I know this is heavy philosophy stuff, but bear with me. Even though I am probably a dualist, meaning I think we are body and soul, two distinct entities, I am also a monist in that I believe the two are inextricably bound to one another. Unfortunately, a very real separation occurred between the two, between us, who we are, our soul and our bodies, when mankind crashed and burned in the fall. It is helpful to understand the Apostle Paul’s theological perspective of the human body. He uses the word in Greek, sarx- σάρξ, over sixty times. It is a foundational part of his anthropology, or his understanding of the nature of man (anthropos in Greek). It is the principle of sin that inheres in us, in who we are. Not being a Greek dualist, Paul isn’t saying the flesh, our bodies are sinful and evil, but a principle of rebellion against God is part of who we are. We could say our souls, who we are, is infected with this sin principle.

I won’t go any deeper into this, but the point is that this sin principle ruins everything it touches in this life. The implications are not only eternal. All Christians know this, but given our Greek dualistic assumptions we’re always thinking eternal consequences are more important. Of course they are because, well, they are forever, and that’s a long time! But God is every bit as concerned with this life, with who we are in terms of who we are becoming, and the material implications for here and now. I encourage you to read Deuteronomy 8 and  Deuteronomy 11 where Moses lays out the blessings for obedience to God, and the opposite if we don’t. Despite what many Christians think, this was not just for Israel. He’s built his law into creation such that our relationship to him has real, substantive, material consequences one way or the other.

Christians sometimes have a hard time with this line of thinking as I used to because I thought of it like a kind of “prosperity gospel” position. I think Britannica defines this well in case you’re not familiar with the phrase:

It is also referred to as the “health and wealth gospel” or “name it and claim it.” Central to this teaching are the beliefs that salvation through Jesus Christ includes liberation from not only death and eternal damnation but also poverty, sickness, and other ills.

Well, it does! But there is nothing magical about this like I used to think. We are saved from sin unto good works. It is only in obedience to God’s law that he can bless us because that’s the way he made things to work! If we live our lives in obedience to the Ten Commandments the best we can, our lives will turn out a whole lot better than if we don’t.

Matthew Perry Loses His Soul
Unfortunately, Matthew Perry didn’t obey the ten commandments. As I said above, I can’t speak to the eternal aspect of his soul, but he clearly lost it in this life. Wanting the entire world, so to speak, apart from God, he got it. He lost his soul in the process, and his life for good at the young age of 54. His mistake was thinking something like the fame he craved could ultimately fulfill him, but he likely responded as many people do when they get it: is that all there is?
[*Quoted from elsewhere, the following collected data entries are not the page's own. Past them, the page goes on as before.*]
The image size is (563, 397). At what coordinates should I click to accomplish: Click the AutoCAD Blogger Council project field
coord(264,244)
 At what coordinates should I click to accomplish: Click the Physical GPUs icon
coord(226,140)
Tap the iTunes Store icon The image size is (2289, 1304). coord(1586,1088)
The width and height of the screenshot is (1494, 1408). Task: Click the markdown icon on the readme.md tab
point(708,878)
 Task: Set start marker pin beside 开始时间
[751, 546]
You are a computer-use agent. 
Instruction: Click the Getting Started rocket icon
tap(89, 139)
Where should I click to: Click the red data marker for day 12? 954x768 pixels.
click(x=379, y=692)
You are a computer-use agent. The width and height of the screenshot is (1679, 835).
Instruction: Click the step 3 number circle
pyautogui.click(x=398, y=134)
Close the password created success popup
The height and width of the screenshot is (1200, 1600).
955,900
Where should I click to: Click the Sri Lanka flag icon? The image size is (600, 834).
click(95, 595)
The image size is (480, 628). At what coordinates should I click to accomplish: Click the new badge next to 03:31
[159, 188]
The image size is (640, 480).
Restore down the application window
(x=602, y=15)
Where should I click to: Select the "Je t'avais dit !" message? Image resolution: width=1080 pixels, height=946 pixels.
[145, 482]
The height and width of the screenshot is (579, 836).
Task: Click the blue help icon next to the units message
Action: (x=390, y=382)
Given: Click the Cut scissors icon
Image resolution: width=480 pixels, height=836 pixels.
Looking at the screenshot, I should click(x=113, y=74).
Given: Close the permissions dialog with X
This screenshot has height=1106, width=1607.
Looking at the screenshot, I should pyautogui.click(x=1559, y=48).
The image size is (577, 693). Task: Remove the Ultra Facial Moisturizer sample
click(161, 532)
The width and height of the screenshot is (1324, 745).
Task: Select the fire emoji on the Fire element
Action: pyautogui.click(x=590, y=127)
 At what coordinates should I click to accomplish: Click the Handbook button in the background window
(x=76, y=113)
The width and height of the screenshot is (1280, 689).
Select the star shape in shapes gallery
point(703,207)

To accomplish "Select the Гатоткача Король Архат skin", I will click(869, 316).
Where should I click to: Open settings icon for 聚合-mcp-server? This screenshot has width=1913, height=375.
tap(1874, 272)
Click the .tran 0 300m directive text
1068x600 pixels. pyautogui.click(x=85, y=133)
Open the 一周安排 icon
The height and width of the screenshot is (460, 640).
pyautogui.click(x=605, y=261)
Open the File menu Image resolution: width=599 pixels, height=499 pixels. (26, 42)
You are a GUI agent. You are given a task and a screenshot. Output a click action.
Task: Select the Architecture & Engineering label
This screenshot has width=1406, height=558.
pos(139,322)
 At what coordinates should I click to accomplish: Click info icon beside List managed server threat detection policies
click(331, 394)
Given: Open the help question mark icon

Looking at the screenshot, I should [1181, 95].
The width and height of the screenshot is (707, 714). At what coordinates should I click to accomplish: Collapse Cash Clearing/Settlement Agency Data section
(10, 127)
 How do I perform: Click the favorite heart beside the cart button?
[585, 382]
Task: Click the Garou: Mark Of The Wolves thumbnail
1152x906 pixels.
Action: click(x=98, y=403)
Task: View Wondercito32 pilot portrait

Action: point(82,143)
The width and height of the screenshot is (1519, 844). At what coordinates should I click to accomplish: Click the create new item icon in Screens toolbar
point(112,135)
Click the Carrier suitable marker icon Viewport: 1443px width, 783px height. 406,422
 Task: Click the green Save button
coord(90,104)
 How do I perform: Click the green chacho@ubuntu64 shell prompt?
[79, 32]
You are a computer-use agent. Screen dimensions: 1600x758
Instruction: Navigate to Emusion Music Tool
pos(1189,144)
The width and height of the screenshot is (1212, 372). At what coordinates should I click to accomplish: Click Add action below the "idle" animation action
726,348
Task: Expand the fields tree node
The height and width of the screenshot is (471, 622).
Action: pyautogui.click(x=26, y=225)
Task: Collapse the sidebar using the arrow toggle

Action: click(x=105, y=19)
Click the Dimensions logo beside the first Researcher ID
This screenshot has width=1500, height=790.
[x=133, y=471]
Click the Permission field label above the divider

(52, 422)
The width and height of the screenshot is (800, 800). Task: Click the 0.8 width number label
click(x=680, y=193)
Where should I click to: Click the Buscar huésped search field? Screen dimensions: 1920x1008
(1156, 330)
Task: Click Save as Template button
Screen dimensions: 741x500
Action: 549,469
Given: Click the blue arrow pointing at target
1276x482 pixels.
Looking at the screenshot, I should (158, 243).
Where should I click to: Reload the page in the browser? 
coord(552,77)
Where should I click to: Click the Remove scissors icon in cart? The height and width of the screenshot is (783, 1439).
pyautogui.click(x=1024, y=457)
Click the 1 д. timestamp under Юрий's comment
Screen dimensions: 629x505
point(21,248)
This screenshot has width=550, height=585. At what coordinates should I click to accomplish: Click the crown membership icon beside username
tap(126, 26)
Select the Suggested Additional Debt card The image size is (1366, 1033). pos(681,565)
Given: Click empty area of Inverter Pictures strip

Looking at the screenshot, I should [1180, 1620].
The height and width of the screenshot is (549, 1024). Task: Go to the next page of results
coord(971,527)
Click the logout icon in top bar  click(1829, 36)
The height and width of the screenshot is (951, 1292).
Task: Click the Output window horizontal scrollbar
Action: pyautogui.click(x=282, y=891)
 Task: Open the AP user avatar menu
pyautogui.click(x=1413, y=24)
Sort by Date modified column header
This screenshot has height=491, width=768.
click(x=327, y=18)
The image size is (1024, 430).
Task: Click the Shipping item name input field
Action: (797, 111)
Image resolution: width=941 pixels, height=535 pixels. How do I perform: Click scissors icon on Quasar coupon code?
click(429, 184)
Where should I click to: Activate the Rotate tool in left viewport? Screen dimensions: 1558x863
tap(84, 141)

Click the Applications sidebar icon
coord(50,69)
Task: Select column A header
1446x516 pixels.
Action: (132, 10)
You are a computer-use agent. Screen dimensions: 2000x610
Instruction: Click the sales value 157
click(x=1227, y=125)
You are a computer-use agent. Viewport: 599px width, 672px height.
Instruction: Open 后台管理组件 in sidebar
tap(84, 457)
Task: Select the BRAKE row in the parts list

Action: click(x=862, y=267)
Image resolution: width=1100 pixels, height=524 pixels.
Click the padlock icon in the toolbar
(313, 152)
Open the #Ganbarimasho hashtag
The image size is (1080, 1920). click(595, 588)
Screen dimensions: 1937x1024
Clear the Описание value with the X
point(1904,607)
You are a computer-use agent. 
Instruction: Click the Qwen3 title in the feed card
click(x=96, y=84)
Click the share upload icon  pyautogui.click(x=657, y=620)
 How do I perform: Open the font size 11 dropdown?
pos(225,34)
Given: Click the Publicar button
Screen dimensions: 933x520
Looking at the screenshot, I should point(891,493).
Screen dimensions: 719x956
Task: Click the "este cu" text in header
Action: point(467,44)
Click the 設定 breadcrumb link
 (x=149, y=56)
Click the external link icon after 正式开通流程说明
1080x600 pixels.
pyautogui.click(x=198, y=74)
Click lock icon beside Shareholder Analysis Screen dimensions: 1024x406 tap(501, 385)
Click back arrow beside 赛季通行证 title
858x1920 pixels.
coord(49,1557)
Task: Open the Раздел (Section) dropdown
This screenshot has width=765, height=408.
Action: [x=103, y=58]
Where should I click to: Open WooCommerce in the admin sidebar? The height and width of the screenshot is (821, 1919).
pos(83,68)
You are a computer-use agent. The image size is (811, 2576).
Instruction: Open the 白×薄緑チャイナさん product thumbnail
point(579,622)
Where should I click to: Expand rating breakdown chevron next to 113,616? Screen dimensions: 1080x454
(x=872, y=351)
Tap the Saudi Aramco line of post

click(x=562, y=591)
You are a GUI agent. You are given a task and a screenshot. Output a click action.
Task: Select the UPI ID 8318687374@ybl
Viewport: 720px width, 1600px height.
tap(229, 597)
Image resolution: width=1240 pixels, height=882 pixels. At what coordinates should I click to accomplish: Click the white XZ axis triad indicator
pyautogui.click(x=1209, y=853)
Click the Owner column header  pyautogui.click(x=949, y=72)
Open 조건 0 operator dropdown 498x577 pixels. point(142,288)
As I’ve heard it said, idolatry is turning good things into ultimate things. Making an idol of fame, which drives so many in our secular culture, is a recipe for disaster. How that plays out in each individual’s life who achieves it depends on the person. For some who don’t place their ultimate worth in the idol, they can deal with it in a way that brings wisdom. Even at that, it is not easy.

We are in the middle of fascinating documentaries about two men, and one woman, who achieved massive wealth and fame and came out the other side better people through the pain and struggle that comes along with such success. One is about soccer superstar David Beckham (and his Spice Girl wife), and the other is Rocky, Sylvester Stallone, both on Netflix. Like Perry, they had their dreams come true beyond their wildest imaginations, and struggled to come to terms with it. It’s interesting to see the young Beckham with no tattoos, and the now 48 year-old with a bunch of them. To me those are a reflection of the struggle. He seems, though, to be a genuinely good bloke, as the Brits would say. Stallone too seems to have come out the other side a better human being.

What this means for their eternal soul we don’t know, but ultimately that’s the only thing that counts.